Task. Please put everything in the entries below, from the line that contains "Task: Select the Sage" down to the line that contains "Action: pyautogui.click(x=306, y=339)", into a Markdown table with the columns Row and Entry line, one line per row and blank lines left out.

The records.

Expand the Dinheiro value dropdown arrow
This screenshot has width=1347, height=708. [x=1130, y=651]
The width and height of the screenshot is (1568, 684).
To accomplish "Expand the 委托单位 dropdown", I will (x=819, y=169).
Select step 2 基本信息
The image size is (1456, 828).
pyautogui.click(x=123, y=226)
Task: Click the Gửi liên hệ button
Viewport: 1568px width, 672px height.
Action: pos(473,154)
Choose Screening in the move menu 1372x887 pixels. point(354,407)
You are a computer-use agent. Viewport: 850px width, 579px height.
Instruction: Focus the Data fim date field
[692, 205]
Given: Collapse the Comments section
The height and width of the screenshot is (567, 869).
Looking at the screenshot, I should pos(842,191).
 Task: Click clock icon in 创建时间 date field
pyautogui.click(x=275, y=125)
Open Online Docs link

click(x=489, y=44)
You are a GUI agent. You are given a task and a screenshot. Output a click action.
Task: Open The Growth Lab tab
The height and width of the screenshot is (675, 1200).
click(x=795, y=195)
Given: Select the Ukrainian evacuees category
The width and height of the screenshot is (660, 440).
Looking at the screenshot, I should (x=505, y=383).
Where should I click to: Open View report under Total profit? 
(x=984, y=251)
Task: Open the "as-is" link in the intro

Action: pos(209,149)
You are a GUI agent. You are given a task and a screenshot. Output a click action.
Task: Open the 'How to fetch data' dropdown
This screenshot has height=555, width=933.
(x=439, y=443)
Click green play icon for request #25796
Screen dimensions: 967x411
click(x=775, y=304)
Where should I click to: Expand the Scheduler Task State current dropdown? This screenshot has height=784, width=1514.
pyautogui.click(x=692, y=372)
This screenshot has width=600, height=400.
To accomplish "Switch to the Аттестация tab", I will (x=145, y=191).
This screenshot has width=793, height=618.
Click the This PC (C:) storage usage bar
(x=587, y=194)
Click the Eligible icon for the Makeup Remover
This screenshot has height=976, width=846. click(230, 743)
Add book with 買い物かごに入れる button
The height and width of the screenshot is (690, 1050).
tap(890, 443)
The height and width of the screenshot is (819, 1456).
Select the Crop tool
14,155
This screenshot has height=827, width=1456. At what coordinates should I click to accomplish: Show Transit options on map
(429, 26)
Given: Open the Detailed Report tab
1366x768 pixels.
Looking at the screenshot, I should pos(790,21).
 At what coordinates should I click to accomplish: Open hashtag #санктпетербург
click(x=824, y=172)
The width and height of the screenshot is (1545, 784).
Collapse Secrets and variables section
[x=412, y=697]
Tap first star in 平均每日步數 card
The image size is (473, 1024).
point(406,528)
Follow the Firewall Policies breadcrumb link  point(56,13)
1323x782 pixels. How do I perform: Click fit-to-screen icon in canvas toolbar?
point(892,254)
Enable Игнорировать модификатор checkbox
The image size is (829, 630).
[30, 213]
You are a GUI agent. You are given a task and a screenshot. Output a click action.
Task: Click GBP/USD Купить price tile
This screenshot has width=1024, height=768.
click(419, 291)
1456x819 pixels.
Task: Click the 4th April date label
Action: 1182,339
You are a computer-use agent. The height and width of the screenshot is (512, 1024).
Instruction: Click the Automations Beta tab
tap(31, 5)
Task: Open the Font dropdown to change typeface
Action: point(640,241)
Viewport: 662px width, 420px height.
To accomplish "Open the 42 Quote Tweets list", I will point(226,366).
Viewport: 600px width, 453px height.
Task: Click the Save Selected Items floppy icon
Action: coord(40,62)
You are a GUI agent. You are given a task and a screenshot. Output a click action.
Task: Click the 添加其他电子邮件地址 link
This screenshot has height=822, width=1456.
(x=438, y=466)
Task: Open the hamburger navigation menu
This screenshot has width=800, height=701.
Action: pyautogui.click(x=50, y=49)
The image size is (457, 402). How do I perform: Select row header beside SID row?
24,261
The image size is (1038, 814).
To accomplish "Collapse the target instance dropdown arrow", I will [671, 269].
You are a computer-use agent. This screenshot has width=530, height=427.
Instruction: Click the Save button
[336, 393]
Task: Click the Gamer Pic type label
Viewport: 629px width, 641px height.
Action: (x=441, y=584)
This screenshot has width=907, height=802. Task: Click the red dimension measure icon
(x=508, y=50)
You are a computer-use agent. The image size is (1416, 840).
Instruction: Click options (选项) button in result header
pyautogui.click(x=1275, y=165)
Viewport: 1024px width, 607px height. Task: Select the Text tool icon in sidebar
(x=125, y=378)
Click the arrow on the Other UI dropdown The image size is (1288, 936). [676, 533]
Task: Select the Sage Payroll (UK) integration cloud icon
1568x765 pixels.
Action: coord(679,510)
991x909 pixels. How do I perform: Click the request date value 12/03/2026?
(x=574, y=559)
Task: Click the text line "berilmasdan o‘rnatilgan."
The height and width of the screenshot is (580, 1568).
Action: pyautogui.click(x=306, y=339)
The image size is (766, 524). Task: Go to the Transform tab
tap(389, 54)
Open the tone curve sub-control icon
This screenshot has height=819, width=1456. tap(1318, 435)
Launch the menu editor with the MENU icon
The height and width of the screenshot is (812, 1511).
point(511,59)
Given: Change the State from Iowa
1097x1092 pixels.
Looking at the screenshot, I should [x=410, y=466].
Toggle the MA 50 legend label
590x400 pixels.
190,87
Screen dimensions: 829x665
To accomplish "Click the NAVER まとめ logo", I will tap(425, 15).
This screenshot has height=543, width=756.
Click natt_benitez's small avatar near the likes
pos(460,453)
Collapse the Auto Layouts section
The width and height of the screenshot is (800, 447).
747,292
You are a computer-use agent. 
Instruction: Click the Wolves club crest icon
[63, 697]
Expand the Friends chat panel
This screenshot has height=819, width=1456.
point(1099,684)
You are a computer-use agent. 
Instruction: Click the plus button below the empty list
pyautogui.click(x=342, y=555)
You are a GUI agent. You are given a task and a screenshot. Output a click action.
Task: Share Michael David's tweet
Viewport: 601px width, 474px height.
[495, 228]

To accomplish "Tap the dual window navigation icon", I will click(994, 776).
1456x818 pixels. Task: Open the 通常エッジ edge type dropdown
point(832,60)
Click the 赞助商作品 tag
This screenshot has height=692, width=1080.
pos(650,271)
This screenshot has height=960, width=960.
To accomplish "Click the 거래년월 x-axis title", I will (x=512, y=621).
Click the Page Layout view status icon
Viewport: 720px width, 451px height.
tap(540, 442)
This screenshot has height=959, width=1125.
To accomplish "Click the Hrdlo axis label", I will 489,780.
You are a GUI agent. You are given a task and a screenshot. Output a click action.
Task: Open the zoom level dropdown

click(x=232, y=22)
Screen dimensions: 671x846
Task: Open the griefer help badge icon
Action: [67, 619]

Exercise result.
| Row | Entry line |
|---|---|
| 1 | Task: Select the Sage Payroll (UK) integration cloud icon |
| 2 | 1568x765 pixels. |
| 3 | Action: coord(679,510) |
| 4 | 991x909 pixels. How do I perform: Click the request date value 12/03/2026? |
| 5 | (x=574, y=559) |
| 6 | Task: Click the text line "berilmasdan o‘rnatilgan." |
| 7 | The height and width of the screenshot is (580, 1568). |
| 8 | Action: pyautogui.click(x=306, y=339) |